* Work instructions *
In the Data Engineer job posting, which cataloging tool is named for the metadata from unstructured data?

*** Page excerpt ***

JobRialto

Data Engineer

JobRialto, Cincinnati, Ohio, United States, 45208

Job Summary:

We are seeking a highly skilled Data Engineer specializing in unstructured data processing to enhance our enterprise data governance framework. This role involves designing and implementing scalable workflows to transform unstructured data into valuable assets while integrating their metadata into cataloging systems like Informatica CDGC. The ideal candidate combines hands-on technical expertise with innovative problem-solving skills in parsing, transformation, and metadata management.

Key Responsibilities:

• Extract metadata from unstructured sources such as documents, multimedia, and log files and transform it into structured formats for cataloging in tools like Informatica CDGC.

• Build pipelines to parse complex data formats, including XML, JSON, and other semi-structured/unstructured formats.

• Apply advanced processing techniques to standardize and classify unstructured data for enterprise applications.

*** Data extract ***

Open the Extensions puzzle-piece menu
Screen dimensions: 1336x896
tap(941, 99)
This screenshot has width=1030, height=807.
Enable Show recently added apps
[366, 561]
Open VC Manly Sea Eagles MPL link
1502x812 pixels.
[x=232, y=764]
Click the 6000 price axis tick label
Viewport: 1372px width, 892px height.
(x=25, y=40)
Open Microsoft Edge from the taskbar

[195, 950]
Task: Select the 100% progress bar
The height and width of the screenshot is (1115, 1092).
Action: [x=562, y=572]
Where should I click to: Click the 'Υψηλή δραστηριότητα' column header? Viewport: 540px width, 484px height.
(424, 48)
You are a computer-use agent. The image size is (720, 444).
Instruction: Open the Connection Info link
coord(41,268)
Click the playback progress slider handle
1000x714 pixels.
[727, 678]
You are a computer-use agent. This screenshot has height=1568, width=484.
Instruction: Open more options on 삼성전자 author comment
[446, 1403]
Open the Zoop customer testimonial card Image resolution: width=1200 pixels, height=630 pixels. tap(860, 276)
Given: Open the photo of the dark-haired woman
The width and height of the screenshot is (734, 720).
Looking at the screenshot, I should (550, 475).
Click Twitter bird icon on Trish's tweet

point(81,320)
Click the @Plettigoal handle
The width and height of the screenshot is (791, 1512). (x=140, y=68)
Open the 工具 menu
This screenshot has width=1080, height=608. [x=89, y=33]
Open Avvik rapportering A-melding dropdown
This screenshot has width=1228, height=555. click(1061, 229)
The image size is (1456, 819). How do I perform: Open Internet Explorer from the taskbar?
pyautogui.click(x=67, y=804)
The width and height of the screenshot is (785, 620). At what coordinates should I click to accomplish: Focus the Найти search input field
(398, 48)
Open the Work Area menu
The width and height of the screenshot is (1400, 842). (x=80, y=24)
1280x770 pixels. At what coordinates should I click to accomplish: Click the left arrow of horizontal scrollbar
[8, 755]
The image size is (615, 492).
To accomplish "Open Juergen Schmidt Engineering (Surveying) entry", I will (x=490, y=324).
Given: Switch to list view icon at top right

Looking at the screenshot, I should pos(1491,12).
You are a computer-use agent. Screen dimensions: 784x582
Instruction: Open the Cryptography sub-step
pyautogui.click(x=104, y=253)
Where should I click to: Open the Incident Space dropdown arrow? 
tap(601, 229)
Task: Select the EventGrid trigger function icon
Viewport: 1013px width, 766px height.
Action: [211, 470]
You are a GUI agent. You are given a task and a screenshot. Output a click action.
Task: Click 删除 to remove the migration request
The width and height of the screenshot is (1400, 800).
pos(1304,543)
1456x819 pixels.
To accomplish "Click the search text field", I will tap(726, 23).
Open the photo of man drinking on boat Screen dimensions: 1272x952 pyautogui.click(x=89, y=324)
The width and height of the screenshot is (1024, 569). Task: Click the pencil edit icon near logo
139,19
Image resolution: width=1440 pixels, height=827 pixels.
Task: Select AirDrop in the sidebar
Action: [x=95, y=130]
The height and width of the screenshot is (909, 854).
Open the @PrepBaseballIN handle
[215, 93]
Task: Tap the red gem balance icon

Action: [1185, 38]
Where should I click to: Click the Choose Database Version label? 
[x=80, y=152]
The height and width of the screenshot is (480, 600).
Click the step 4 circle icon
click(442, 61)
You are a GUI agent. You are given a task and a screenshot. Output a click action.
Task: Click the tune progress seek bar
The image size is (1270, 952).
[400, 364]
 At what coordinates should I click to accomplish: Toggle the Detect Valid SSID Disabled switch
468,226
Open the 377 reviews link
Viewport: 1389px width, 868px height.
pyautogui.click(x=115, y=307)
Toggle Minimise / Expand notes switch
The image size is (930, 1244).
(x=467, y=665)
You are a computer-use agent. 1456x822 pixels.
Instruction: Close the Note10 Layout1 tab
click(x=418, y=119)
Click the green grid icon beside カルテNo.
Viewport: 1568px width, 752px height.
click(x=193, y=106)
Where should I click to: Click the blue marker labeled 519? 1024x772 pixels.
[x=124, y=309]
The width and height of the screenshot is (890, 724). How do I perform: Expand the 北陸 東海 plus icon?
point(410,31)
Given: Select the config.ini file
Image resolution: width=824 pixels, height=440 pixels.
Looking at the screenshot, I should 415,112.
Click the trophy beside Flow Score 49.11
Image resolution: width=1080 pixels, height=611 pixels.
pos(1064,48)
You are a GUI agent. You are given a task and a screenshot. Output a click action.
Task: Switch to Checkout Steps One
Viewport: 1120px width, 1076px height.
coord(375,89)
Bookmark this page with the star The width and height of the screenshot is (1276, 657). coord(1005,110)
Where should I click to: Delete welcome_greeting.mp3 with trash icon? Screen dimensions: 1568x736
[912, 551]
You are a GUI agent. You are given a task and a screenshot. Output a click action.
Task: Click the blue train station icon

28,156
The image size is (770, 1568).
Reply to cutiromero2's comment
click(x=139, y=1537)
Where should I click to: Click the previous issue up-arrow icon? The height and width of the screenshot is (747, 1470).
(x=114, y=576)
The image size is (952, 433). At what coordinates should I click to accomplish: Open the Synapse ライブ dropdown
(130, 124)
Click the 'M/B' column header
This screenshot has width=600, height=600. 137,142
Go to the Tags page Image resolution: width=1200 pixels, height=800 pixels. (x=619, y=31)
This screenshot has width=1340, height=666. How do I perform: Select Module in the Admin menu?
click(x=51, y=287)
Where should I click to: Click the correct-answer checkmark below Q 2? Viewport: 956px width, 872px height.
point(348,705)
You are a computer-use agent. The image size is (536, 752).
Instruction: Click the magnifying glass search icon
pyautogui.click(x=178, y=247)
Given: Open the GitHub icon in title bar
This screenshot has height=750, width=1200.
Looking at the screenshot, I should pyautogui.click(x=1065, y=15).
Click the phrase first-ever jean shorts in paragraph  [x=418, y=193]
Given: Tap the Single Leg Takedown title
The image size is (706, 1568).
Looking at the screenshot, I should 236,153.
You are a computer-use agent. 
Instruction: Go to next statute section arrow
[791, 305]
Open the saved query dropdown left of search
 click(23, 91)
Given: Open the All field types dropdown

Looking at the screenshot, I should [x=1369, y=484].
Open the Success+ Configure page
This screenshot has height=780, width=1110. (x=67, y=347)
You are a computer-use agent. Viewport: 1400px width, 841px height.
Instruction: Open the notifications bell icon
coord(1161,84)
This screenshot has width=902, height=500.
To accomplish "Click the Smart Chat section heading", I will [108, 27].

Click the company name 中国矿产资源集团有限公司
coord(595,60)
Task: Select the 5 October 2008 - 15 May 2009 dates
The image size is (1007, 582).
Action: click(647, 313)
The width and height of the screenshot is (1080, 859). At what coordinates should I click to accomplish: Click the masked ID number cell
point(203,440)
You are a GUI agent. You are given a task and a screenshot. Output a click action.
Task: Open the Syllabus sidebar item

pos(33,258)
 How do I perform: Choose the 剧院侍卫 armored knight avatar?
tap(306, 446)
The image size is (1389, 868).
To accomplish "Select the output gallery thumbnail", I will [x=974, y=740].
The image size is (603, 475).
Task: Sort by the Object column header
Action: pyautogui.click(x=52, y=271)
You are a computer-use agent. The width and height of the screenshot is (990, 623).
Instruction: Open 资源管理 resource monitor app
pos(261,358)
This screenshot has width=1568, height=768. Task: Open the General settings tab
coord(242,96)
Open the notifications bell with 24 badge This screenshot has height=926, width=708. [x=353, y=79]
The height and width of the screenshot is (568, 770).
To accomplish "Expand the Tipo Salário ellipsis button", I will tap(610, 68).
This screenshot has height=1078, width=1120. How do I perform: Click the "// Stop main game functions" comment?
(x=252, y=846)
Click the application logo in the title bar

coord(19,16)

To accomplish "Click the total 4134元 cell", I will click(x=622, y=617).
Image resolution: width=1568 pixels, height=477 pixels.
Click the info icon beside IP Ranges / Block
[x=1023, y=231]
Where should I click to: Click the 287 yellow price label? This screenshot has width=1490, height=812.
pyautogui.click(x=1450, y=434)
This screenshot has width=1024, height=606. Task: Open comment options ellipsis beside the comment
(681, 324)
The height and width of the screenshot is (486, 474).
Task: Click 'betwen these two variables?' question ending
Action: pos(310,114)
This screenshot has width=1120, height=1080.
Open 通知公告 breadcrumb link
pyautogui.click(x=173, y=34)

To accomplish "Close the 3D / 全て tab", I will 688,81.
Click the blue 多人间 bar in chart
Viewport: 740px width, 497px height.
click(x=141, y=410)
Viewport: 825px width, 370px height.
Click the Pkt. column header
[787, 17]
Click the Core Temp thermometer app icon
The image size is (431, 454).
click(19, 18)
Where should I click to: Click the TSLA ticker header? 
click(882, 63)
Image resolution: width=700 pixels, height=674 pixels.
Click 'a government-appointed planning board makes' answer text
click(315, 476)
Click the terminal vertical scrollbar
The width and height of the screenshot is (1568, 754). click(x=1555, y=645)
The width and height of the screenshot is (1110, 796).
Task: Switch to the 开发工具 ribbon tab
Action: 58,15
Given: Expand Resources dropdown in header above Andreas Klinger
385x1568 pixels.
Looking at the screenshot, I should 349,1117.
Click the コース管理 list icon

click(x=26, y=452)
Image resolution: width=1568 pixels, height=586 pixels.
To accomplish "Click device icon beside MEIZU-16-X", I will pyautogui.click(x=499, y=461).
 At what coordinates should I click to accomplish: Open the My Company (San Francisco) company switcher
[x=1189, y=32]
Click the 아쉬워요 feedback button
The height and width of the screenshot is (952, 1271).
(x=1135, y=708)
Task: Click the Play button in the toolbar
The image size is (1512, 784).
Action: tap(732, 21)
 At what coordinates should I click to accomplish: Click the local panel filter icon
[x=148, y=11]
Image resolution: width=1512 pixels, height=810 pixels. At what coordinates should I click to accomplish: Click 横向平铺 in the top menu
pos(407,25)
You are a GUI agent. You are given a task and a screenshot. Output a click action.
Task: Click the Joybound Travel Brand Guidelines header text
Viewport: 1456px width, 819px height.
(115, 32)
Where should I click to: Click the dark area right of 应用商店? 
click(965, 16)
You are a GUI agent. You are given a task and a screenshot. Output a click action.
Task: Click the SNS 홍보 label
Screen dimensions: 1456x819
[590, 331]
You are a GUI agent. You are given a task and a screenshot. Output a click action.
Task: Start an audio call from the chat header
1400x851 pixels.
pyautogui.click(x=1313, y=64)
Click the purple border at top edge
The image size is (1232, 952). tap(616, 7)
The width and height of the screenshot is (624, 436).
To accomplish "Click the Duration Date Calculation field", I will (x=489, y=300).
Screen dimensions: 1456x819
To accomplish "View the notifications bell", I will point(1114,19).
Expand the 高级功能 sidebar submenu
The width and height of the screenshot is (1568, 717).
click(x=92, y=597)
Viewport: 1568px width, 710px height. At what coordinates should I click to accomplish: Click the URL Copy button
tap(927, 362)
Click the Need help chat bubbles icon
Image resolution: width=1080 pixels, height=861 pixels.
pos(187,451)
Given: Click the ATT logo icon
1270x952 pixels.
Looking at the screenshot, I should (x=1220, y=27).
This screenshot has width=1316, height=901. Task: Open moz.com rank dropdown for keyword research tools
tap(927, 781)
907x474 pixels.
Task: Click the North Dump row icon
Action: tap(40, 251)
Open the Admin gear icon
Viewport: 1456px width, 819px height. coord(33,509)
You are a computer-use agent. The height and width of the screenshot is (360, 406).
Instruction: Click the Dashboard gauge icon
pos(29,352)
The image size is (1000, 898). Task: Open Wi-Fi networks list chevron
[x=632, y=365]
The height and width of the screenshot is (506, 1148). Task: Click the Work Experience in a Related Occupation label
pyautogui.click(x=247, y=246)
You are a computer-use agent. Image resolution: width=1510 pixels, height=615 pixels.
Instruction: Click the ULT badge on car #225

***

* Answer in full *
Informatica CDGC